**EXERCISE:**
Update every item below by replacing "screenshot" with "image" and keeping everything else the same.

• • • • •

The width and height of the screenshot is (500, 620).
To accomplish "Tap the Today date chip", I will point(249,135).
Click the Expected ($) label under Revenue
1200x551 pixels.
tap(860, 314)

• • • • •

**WORKED ANSWER:**
The width and height of the image is (500, 620).
To accomplish "Tap the Today date chip", I will point(249,135).
Click the Expected ($) label under Revenue
1200x551 pixels.
tap(860, 314)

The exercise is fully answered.